Where a line contains "This screenshot has width=1563, height=893.", start there and write out that line and each one after it, word for word, through the final line of the entries; add nothing else.

Stored data entries
↓
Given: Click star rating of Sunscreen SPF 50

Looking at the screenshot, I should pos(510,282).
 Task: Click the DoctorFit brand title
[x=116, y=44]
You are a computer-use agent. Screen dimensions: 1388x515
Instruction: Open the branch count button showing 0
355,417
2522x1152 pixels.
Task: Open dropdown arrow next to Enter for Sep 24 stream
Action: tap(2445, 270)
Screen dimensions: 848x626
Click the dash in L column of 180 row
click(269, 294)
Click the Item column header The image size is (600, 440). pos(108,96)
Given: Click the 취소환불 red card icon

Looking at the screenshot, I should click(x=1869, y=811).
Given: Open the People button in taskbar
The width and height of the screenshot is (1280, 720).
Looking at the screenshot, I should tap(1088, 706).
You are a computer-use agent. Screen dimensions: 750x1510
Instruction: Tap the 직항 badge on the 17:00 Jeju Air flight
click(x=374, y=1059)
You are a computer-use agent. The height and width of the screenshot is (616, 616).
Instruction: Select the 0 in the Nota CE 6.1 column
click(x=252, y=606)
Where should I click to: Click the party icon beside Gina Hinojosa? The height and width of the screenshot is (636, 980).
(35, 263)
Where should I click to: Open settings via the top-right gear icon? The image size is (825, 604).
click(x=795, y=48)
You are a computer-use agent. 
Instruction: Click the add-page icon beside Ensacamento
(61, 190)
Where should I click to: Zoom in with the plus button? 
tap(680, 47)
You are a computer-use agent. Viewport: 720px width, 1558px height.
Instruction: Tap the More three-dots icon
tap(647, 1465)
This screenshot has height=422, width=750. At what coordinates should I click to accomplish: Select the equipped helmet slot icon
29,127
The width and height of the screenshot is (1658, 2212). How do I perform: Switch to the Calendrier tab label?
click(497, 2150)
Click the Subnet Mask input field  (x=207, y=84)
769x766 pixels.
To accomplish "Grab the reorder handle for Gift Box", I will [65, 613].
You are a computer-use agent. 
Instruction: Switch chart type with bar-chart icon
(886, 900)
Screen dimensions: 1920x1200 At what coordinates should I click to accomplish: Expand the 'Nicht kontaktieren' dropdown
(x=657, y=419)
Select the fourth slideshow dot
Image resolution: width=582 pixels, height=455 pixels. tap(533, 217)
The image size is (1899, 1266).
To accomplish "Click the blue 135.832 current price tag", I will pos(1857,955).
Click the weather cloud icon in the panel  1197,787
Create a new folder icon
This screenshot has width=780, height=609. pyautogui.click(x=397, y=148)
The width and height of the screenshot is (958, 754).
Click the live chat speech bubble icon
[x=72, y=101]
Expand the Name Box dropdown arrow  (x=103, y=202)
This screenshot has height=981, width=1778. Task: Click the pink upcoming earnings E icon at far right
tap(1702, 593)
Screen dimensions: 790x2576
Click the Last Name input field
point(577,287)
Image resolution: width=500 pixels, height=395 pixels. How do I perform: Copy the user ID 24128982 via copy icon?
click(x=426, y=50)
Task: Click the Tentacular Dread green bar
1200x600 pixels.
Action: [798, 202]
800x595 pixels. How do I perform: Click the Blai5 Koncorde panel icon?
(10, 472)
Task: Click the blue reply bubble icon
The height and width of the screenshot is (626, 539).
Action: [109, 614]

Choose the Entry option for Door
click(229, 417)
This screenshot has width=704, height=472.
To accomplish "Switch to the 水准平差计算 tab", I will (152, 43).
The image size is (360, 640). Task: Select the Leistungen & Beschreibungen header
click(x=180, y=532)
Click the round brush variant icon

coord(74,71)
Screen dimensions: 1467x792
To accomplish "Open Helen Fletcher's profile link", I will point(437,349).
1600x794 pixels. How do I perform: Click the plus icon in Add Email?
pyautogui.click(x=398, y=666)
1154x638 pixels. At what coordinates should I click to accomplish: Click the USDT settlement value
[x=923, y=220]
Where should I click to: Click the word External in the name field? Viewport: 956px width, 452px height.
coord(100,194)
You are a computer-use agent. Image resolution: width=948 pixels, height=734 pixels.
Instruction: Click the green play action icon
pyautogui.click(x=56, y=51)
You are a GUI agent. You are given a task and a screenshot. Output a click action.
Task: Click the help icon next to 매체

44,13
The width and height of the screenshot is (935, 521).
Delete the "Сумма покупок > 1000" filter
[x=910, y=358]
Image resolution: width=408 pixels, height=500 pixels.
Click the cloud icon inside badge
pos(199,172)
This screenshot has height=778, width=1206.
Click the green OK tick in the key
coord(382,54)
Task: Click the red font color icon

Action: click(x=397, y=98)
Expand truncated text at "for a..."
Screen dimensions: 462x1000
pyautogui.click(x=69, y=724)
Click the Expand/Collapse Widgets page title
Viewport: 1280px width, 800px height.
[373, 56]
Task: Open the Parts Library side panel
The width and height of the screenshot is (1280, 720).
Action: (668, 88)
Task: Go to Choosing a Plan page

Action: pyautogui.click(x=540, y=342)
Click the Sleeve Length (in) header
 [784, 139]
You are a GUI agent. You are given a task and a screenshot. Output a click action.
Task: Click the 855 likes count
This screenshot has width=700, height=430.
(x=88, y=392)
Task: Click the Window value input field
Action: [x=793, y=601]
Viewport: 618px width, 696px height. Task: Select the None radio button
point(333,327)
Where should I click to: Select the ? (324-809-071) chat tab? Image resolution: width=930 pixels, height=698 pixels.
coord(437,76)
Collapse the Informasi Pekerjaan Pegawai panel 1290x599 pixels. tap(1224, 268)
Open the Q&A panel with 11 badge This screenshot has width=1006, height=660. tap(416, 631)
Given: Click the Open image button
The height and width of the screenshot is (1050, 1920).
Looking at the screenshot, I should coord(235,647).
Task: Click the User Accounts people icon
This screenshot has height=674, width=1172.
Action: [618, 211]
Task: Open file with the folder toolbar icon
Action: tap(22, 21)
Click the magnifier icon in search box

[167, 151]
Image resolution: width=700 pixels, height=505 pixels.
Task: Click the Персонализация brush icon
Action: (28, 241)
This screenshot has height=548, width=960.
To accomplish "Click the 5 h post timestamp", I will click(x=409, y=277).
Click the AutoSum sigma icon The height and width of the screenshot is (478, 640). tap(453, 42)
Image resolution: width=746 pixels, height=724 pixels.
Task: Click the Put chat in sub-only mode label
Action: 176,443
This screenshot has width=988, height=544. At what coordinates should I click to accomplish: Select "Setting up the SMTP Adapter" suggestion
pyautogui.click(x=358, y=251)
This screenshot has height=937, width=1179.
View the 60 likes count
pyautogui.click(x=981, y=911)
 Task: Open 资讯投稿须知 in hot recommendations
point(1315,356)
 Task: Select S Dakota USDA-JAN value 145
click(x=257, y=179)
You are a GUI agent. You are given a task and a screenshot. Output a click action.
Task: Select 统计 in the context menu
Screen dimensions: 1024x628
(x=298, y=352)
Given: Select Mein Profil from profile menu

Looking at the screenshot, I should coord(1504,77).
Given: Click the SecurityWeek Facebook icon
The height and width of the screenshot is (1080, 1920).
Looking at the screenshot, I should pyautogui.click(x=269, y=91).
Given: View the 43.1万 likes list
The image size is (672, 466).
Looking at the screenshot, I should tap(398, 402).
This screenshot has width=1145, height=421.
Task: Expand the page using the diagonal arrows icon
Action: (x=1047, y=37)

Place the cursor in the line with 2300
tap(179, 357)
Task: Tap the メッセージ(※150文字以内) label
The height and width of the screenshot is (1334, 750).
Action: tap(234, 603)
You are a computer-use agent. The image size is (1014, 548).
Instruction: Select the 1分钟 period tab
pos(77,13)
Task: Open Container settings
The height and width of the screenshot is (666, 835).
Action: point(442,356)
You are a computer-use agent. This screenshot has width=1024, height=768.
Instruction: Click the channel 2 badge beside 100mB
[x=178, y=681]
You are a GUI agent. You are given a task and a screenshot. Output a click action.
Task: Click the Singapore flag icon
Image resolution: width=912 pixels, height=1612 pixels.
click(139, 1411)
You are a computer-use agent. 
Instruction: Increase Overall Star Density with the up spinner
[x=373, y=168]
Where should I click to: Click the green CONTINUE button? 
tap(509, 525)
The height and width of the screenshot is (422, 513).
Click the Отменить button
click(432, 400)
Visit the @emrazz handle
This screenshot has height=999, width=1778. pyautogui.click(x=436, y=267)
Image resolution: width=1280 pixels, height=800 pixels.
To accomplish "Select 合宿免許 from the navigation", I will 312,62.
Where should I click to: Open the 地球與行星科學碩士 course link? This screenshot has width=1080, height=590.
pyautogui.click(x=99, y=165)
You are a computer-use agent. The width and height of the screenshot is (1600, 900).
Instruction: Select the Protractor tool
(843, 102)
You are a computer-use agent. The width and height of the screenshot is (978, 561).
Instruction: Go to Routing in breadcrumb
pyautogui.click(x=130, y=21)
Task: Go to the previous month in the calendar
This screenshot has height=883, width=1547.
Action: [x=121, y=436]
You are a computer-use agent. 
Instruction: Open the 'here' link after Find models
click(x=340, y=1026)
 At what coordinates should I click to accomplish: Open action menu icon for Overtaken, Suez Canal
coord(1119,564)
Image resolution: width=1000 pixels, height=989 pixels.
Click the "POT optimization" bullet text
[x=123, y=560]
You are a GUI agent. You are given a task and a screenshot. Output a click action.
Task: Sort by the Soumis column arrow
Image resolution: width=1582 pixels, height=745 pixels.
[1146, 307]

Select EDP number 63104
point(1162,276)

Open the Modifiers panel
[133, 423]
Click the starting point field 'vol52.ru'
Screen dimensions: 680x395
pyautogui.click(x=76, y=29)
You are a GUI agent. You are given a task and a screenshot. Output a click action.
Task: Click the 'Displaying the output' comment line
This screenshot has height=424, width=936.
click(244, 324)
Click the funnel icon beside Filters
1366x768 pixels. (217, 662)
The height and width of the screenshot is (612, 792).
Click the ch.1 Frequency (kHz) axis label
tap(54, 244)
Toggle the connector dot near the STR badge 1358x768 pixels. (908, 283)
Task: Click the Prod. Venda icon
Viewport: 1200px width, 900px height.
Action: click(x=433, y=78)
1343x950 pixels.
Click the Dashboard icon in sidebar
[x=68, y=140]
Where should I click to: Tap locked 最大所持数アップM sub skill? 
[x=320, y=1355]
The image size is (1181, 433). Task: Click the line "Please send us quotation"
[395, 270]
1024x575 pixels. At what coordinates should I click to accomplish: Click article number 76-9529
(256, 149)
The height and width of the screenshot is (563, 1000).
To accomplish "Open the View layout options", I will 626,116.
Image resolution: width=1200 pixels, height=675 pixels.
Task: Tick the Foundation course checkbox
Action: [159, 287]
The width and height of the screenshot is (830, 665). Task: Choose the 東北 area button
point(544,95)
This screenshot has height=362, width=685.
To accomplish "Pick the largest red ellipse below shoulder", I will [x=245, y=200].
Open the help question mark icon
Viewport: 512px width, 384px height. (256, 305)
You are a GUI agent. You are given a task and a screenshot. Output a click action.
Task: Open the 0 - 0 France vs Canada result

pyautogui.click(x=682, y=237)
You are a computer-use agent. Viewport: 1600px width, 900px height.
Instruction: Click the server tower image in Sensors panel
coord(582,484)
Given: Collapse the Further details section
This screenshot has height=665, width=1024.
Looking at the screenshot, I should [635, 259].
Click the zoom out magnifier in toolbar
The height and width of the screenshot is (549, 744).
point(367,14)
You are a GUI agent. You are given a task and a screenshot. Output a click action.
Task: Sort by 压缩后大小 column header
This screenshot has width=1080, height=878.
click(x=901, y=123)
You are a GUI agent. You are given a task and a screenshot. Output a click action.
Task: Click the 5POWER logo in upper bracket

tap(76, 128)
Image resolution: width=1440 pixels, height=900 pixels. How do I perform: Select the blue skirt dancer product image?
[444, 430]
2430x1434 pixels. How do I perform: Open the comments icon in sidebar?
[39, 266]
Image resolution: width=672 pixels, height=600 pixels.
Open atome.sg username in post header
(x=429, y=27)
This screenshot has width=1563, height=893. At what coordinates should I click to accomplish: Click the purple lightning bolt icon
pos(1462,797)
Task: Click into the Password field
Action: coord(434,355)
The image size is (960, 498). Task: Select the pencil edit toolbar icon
↑
## Reply to the task
This screenshot has width=1563, height=893. At what coordinates should I click to accomplish: Click the purple lightning bolt icon
pos(1462,797)
Task: Click into the Password field
Action: coord(434,355)
The image size is (960, 498). Task: Select the pencil edit toolbar icon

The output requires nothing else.